- **Input for this task**:

[Start of section]

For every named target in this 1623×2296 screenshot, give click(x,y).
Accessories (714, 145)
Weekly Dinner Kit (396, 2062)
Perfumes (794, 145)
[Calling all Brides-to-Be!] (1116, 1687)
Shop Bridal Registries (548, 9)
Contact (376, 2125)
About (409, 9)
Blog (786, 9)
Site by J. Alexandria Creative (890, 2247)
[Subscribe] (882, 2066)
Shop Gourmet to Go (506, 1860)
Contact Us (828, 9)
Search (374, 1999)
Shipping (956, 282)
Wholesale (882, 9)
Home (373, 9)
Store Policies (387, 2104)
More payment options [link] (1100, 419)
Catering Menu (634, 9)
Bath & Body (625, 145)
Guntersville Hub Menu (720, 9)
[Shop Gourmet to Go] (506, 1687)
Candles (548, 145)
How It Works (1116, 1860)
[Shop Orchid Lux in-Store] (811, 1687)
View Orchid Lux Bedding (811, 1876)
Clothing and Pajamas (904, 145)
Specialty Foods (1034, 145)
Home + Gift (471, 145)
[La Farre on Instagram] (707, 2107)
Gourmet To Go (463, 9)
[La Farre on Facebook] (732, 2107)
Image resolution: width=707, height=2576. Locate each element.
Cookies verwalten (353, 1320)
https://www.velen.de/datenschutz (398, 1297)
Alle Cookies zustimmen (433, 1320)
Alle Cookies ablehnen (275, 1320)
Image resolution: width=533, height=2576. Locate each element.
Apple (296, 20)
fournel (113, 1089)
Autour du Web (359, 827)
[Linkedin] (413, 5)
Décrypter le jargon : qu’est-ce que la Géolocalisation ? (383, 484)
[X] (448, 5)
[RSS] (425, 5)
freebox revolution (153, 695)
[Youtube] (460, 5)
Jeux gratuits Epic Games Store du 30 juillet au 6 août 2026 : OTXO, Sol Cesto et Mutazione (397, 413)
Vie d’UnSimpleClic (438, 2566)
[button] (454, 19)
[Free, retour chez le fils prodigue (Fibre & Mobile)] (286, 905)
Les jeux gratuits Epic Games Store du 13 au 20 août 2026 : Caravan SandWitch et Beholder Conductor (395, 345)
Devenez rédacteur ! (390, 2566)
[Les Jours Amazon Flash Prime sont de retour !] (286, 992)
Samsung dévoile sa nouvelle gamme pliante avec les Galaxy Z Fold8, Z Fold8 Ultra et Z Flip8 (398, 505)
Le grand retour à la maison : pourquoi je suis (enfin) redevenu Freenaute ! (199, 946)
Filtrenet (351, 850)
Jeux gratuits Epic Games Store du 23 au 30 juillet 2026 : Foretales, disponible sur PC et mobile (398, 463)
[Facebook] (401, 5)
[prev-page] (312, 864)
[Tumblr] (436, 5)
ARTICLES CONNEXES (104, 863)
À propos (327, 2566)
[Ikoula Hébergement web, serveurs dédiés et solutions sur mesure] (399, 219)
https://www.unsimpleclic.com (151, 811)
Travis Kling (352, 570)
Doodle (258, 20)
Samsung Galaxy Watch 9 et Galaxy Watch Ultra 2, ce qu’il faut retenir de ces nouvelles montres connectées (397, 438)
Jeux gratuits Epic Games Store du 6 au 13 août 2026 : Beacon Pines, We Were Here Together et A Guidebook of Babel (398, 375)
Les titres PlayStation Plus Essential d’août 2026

[End of section]

- **What is expected**:
For each line in the data, set it down again exactly.

- **Response to the exercise**:
For every named target in this 1623×2296 screenshot, give click(x,y).
Accessories (714, 145)
Weekly Dinner Kit (396, 2062)
Perfumes (794, 145)
[Calling all Brides-to-Be!] (1116, 1687)
Shop Bridal Registries (548, 9)
Contact (376, 2125)
About (409, 9)
Blog (786, 9)
Site by J. Alexandria Creative (890, 2247)
[Subscribe] (882, 2066)
Shop Gourmet to Go (506, 1860)
Contact Us (828, 9)
Search (374, 1999)
Shipping (956, 282)
Wholesale (882, 9)
Home (373, 9)
Store Policies (387, 2104)
More payment options [link] (1100, 419)
Catering Menu (634, 9)
Bath & Body (625, 145)
Guntersville Hub Menu (720, 9)
[Shop Gourmet to Go] (506, 1687)
Candles (548, 145)
How It Works (1116, 1860)
[Shop Orchid Lux in-Store] (811, 1687)
View Orchid Lux Bedding (811, 1876)
Clothing and Pajamas (904, 145)
Specialty Foods (1034, 145)
Home + Gift (471, 145)
[La Farre on Instagram] (707, 2107)
Gourmet To Go (463, 9)
[La Farre on Facebook] (732, 2107)
Image resolution: width=707, height=2576. Locate each element.
Cookies verwalten (353, 1320)
https://www.velen.de/datenschutz (398, 1297)
Alle Cookies zustimmen (433, 1320)
Alle Cookies ablehnen (275, 1320)
Image resolution: width=533, height=2576. Locate each element.
Apple (296, 20)
fournel (113, 1089)
Autour du Web (359, 827)
[Linkedin] (413, 5)
Décrypter le jargon : qu’est-ce que la Géolocalisation ? (383, 484)
[X] (448, 5)
[RSS] (425, 5)
freebox revolution (153, 695)
[Youtube] (460, 5)
Jeux gratuits Epic Games Store du 30 juillet au 6 août 2026 : OTXO, Sol Cesto et Mutazione (397, 413)
Vie d’UnSimpleClic (438, 2566)
[button] (454, 19)
[Free, retour chez le fils prodigue (Fibre & Mobile)] (286, 905)
Les jeux gratuits Epic Games Store du 13 au 20 août 2026 : Caravan SandWitch et Beholder Conductor (395, 345)
Devenez rédacteur ! (390, 2566)
[Les Jours Amazon Flash Prime sont de retour !] (286, 992)
Samsung dévoile sa nouvelle gamme pliante avec les Galaxy Z Fold8, Z Fold8 Ultra et Z Flip8 (398, 505)
Le grand retour à la maison : pourquoi je suis (enfin) redevenu Freenaute ! (199, 946)
Filtrenet (351, 850)
Jeux gratuits Epic Games Store du 23 au 30 juillet 2026 : Foretales, disponible sur PC et mobile (398, 463)
[Facebook] (401, 5)
[prev-page] (312, 864)
[Tumblr] (436, 5)
ARTICLES CONNEXES (104, 863)
À propos (327, 2566)
[Ikoula Hébergement web, serveurs dédiés et solutions sur mesure] (399, 219)
https://www.unsimpleclic.com (151, 811)
Travis Kling (352, 570)
Doodle (258, 20)
Samsung Galaxy Watch 9 et Galaxy Watch Ultra 2, ce qu’il faut retenir de ces nouvelles montres connectées (397, 438)
Jeux gratuits Epic Games Store du 6 au 13 août 2026 : Beacon Pines, We Were Here Together et A Guidebook of Babel (398, 375)
Les titres PlayStation Plus Essential d’août 2026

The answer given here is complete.